Matt O’Donovan’s search for a successor was supported by the HR resources at Volaris, who came up with a list of candidates and began the headhunter search.
O’Donovan had grown to be happy working within the Volaris ecosystem, and after conversations with senior leaders at Volaris, O’Donovan took a new role as M&A ambassador, where he can share his experience of selling his business to Volaris with business owners who are in the position he was once in. The role plays to his strength of speaking to people, a skill honed after spending many years on the road talking to customers and making sales as an entrepreneur.
Stagility (stability plus agility) is the type of conflict between creating a stable world, but being agile to be able to go forward and succeed.
Jane Stephenson, CEO of SPARK TSL, 2024-present
SPARK’s future: Growing forever at Volaris
With Volaris taking a “forever invested” approach to all the businesses it acquires, O’Donovan sees SPARK being in good hands after stepping away from the day-to-day operations of the business.
“The healthcare industry is very robust and it will always be around. At the rate at which the healthcare market is accelerating in terms of deployment of apps, there needs to be an app for many of the functions in healthcare, and SPARK can continue to thrive by providing applications and services within that environment,” he says of the company’s future.
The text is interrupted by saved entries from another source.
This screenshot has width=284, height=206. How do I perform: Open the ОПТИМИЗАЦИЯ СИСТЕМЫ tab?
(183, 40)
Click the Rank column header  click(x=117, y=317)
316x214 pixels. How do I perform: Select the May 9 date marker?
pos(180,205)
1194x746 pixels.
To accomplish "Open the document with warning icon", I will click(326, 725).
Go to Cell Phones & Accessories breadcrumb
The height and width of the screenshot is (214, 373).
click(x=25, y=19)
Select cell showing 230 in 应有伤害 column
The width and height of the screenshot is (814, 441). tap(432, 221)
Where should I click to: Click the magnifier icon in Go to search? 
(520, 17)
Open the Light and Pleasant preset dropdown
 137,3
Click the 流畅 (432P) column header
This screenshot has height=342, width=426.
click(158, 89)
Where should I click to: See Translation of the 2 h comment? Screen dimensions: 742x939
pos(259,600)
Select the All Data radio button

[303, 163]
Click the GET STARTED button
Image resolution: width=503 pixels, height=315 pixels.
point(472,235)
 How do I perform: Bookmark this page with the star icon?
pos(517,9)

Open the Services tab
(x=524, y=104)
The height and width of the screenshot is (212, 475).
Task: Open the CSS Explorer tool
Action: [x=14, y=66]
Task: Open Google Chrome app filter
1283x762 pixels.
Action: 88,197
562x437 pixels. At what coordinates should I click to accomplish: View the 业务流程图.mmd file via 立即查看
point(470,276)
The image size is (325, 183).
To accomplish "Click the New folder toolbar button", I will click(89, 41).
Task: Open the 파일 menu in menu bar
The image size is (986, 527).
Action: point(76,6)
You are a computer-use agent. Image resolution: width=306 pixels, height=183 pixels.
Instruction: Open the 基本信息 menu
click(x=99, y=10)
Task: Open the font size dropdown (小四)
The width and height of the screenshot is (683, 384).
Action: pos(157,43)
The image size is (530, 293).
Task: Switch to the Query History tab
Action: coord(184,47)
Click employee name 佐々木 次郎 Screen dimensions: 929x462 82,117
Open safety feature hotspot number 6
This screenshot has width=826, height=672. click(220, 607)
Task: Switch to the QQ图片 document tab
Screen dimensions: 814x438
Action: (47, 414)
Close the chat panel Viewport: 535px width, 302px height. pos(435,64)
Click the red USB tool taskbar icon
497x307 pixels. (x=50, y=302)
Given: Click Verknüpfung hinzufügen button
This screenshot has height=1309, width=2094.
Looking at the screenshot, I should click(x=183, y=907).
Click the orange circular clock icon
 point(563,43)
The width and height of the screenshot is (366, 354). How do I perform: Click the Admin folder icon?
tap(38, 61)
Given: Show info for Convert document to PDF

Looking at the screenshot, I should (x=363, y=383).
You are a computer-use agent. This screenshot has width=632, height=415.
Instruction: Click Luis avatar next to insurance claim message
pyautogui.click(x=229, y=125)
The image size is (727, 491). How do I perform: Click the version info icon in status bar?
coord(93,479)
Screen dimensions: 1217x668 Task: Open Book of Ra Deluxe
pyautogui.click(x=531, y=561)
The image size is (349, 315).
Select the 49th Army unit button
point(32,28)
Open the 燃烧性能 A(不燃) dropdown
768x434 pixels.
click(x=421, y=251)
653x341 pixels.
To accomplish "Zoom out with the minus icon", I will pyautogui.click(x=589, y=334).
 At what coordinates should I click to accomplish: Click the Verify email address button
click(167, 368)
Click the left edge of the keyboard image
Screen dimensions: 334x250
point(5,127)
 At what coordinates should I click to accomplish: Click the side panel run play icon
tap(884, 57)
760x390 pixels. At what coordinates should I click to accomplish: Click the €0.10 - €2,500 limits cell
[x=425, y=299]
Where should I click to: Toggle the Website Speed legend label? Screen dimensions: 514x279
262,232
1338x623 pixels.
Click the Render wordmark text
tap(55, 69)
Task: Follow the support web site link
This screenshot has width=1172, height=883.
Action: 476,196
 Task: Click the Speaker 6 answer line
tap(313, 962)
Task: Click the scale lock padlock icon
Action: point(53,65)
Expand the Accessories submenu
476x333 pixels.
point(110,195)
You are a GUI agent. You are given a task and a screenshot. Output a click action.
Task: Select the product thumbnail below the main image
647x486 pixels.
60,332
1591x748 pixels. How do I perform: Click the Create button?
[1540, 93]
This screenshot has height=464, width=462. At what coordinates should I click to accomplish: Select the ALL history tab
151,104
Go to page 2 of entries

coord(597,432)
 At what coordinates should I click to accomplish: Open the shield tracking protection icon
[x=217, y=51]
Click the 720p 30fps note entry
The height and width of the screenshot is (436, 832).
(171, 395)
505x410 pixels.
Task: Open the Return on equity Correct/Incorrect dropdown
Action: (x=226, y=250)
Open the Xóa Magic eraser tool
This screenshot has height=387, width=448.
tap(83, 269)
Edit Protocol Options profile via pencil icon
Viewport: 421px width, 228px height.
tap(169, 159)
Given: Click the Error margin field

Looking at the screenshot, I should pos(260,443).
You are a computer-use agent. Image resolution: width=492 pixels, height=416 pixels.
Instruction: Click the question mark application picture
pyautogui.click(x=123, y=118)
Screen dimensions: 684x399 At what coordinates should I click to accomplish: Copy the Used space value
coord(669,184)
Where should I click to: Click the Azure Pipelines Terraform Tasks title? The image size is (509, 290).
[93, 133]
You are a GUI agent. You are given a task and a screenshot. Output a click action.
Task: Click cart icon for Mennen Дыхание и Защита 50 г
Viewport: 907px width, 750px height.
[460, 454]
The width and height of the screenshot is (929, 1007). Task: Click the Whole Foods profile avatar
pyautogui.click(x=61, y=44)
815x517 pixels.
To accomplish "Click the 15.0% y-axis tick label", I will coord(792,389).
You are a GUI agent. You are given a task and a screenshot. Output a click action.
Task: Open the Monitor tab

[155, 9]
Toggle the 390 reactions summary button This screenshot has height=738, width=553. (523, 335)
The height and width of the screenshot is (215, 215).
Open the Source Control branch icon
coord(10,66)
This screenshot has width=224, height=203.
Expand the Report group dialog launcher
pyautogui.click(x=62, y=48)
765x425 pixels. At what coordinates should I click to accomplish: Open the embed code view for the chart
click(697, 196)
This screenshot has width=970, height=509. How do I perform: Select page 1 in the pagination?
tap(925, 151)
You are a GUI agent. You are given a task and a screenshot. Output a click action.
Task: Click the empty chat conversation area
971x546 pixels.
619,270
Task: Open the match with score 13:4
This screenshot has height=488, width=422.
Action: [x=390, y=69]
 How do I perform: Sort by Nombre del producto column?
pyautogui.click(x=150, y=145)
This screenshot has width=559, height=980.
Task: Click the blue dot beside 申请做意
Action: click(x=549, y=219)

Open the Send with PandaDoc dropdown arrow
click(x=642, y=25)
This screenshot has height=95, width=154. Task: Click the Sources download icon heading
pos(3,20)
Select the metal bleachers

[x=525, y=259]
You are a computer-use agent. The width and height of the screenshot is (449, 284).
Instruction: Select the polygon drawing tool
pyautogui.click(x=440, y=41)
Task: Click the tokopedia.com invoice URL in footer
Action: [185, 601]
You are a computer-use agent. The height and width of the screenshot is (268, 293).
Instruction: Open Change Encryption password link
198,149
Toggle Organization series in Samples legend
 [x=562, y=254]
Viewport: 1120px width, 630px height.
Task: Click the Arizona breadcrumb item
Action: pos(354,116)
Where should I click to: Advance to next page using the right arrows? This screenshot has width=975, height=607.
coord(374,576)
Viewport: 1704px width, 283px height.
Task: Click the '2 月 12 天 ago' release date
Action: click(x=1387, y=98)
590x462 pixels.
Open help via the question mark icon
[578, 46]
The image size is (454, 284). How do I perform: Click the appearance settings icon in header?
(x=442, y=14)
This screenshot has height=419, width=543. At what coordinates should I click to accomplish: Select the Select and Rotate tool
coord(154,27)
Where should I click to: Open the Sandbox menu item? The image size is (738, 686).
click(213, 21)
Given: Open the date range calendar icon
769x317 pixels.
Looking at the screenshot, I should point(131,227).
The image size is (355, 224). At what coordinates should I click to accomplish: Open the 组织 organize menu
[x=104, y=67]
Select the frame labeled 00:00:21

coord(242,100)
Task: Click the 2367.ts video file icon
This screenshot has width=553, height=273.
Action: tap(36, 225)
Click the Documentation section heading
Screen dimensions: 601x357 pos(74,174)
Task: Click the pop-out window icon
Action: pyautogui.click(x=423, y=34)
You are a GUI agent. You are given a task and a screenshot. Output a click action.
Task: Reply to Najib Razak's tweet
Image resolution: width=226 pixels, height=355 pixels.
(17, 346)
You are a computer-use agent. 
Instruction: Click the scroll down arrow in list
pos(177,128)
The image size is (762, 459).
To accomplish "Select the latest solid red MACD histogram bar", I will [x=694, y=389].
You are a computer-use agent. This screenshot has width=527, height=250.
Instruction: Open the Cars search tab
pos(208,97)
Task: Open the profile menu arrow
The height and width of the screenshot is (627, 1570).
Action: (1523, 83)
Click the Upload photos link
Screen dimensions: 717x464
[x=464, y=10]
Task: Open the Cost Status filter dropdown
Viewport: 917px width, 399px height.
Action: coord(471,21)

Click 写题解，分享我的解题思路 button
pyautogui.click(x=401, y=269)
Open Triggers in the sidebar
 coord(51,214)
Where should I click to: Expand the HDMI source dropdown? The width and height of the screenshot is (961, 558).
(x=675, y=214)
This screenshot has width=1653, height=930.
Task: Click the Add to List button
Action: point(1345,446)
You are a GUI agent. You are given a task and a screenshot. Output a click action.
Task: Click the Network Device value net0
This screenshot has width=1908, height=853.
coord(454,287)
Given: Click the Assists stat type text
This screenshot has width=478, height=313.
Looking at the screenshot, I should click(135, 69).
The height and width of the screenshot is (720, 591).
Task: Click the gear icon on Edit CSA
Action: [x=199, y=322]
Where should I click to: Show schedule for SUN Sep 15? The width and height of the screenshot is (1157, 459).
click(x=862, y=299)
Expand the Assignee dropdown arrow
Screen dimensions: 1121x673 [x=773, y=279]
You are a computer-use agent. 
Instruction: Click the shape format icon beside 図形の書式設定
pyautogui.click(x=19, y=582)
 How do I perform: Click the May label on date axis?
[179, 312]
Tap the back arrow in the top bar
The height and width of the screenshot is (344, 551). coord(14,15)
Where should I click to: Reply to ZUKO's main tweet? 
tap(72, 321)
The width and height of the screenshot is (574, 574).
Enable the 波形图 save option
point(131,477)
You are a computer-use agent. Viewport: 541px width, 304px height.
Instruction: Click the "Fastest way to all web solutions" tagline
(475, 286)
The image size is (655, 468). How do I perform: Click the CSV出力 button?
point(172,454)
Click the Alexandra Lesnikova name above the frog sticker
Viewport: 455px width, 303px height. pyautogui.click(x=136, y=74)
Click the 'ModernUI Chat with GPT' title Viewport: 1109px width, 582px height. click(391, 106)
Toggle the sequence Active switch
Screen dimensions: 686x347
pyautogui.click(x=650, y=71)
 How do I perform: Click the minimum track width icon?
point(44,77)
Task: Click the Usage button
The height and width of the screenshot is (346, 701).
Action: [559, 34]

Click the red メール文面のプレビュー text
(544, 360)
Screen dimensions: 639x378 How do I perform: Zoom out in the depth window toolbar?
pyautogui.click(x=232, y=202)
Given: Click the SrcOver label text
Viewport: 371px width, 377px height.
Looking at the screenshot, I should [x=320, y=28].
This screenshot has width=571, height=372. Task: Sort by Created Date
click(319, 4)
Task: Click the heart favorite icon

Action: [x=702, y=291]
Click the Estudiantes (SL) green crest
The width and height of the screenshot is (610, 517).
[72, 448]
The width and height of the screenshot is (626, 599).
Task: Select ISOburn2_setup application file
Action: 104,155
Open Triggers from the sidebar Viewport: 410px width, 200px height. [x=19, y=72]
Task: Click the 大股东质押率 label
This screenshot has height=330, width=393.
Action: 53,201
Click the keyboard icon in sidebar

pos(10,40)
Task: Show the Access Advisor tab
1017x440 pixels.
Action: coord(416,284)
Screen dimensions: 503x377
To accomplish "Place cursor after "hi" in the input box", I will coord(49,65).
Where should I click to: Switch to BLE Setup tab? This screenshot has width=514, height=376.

The market is massive, the runway is huge and the support from Volaris is there. It’s almost like your perfect model case study of a business and how it should succeed.
-Matt O’Donovan, founder and CEO of SPARK TSL from 2003-2024
He sees the continuous best practice sessions and learning culture as being essential to sustaining the business at SPARK because they cover everything from sales methodologies, marketing techniques, and other functions that are critical to keeping a business going. The central resource capability within Volaris, buying power, and IT resources have also helped SPARK succeed.
Meanwhile, his successor, Jane Stephenson has a vision for the company’s next stage of growth. She is seeing changes in the market and the company’s positioning of its core products and the ability for AI to enable faster product updates.
“We have a new product that we’re pushing out to the market which shows great promise to accelerate our sales while improving patient outcomes,” she says. “It’s great that by making life better for people, an outcome of it is that we make our business better.”
She and O’Donovan are in touch frequently, discussing matters related to the business, but following the Volaris ethos of autonomy for every business, he respects her decisions about where to take the company next based on market conditions and the competitive environment. The Volaris promise to keep a company forever means that a business has to adapt to changing times.
“A challenge for all businesses is moving in a world where we have to be increasingly agile, but our businesses crave stability,” she says about keeping the business up to speed with the pace of market change. “My head of HR introduced me to a fantastic word: stagility. It’s the type of conflict between creating a stable world, but being agile to be able to go forward and succeed.”